Just wanted to share what I consider some cool and applicable technology my family uses for watching movies we consider need some "taming". I'm sure quite a few of you have heard of ClearPlay players/membership, but as an owner of one for over 5 years, I thought I'd share my thoughts.

ClearPlay essentially sells you a modified DVD player with 1080p potential upconvert (it's actually an HDDVD player...I keep pestering them to create a BD and streaming media solution :rant that has the capability to use filtering files ClearPlay creates for movies. More on the filtering further on. You can buy the player by itself or with a membership (monthly or annual) or a membership alone. The membership cost is reasonable, I think, considering the number of movies we watch, and they usually have some kind of deal going on. Obviously they push getting an annual membership, and they pass on a bit of a savings for doing so.

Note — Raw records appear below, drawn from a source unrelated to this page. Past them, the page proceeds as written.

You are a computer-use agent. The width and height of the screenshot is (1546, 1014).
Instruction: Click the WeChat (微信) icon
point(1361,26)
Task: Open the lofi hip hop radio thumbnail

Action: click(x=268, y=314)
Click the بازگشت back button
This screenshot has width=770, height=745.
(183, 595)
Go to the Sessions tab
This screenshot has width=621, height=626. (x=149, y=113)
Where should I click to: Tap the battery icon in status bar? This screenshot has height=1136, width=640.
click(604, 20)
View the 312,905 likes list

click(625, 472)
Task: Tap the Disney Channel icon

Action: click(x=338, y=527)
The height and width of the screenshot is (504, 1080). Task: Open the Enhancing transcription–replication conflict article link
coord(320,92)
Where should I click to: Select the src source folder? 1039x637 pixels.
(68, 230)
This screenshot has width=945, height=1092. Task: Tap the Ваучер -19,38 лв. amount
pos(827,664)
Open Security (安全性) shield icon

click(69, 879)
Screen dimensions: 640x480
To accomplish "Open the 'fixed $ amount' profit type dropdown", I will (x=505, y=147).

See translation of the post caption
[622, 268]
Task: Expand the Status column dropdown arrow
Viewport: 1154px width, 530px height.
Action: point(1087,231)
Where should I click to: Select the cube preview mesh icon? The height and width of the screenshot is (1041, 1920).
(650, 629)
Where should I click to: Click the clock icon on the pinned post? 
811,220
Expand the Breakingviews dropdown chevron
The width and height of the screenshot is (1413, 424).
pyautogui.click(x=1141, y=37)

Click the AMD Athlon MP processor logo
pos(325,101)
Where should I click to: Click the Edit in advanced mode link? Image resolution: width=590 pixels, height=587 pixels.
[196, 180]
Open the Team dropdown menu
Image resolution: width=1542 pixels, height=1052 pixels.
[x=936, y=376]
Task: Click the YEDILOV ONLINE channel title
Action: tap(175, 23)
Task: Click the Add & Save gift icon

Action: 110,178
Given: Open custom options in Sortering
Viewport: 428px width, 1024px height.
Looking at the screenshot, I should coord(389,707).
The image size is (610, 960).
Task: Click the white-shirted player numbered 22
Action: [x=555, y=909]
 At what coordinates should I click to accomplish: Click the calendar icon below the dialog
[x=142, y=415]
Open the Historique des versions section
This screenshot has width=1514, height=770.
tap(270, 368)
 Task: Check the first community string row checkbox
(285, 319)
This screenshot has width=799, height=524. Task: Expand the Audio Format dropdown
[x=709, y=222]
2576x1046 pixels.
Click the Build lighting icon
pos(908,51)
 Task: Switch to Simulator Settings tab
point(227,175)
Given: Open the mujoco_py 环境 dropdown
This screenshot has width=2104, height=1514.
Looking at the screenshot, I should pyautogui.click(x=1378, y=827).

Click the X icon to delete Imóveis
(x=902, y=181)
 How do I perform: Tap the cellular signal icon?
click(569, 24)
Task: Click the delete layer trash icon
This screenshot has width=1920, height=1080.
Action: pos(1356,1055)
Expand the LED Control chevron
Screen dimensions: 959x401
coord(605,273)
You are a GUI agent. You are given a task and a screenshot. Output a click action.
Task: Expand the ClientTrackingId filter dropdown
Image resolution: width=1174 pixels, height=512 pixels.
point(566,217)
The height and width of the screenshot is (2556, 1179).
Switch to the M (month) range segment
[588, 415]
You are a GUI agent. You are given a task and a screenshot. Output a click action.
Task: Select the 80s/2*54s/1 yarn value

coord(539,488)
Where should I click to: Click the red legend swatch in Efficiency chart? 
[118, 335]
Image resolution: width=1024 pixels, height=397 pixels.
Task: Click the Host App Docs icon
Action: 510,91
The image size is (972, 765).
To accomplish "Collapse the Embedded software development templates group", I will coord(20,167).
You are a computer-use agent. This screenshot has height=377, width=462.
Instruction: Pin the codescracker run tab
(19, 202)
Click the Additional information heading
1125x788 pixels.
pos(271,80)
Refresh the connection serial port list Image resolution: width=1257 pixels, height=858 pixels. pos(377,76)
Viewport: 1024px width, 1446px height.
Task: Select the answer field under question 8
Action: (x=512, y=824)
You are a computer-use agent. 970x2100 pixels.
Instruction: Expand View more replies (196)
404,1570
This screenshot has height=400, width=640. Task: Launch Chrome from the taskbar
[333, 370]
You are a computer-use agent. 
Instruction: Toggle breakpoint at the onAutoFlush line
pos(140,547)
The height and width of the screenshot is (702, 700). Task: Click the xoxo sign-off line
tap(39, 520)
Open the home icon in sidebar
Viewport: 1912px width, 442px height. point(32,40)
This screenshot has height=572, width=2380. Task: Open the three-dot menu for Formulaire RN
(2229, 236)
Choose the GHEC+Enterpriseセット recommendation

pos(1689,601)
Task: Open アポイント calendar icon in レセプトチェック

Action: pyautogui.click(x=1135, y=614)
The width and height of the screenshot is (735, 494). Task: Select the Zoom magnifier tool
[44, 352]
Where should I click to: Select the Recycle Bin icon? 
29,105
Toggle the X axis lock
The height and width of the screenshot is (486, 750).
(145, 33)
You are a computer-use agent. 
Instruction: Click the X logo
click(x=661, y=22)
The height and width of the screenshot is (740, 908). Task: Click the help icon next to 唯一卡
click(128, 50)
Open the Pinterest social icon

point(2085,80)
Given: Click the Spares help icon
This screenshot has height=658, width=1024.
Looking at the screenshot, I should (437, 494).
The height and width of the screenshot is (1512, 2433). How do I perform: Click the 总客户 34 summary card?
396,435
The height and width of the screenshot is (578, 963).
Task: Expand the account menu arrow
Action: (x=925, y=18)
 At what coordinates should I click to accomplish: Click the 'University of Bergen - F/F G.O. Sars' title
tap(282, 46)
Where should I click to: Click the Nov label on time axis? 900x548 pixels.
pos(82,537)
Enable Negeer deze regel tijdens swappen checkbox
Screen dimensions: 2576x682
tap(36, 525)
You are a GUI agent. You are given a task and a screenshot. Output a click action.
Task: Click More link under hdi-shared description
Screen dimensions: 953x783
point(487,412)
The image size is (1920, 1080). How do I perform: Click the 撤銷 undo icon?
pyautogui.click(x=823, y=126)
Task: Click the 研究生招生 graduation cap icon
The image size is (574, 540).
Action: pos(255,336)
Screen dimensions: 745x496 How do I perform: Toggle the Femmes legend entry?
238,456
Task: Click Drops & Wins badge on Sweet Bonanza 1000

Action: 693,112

The player itself is nothing spectacular, and unfortunately for those of us who want the best video and sound quality there is no word whether a BD player is in the works. It's apparent they picked the wrong side of the HDDVD vs BD battle, because they touted to me the ability to do full HD with HDDVDs (Whaaa? I don't have any of those, and no one makes them anymore!). For outputs there are HDMI, composite, and component.

I didn't kid myself that I was going for sound/video quality with ClearPlay, and that wasn't my reason for it either.

The cool part of ClearPlay is it's ability to filter objectionable content from movies through filter files and parameters you set such as language, nudity, violence, drug use, etc. Some of the parameters are a little goofy, like "dishonoring parents", but you can adjust each one to a filtering level of "None", "Least", or "Most". 

With your membership you get access to unlimited filters (they are pretty good about getting filters for new movie releases within a week) you download onto a USB thumbdrive and plug into the player while watching a movie.

I personally don't enjoy hearing crude language or the Lord's name taken in vain, nor do I want sensuality or extreme violence in my home. The filtering isn't perfect, let me get that out of the way. Sometimes it can be downright annoying having a not-so-seamless viewing experience. However, the majority of the time the filtering is done very well and it is apparent that the ClearPlay technicians took great care to get the cuts, sound, and jumps the best they could to take out the objectionable content while leaving as much of the storyline intact.

So if you like the idea of keeping movie content at a level of language, violence, etc. you are comfortable with in your home, and don't mind sacrificing some video/sound quality as well as maybe missing a few minutes of a movie, I would suggest taking a look at ClearPlay.


----------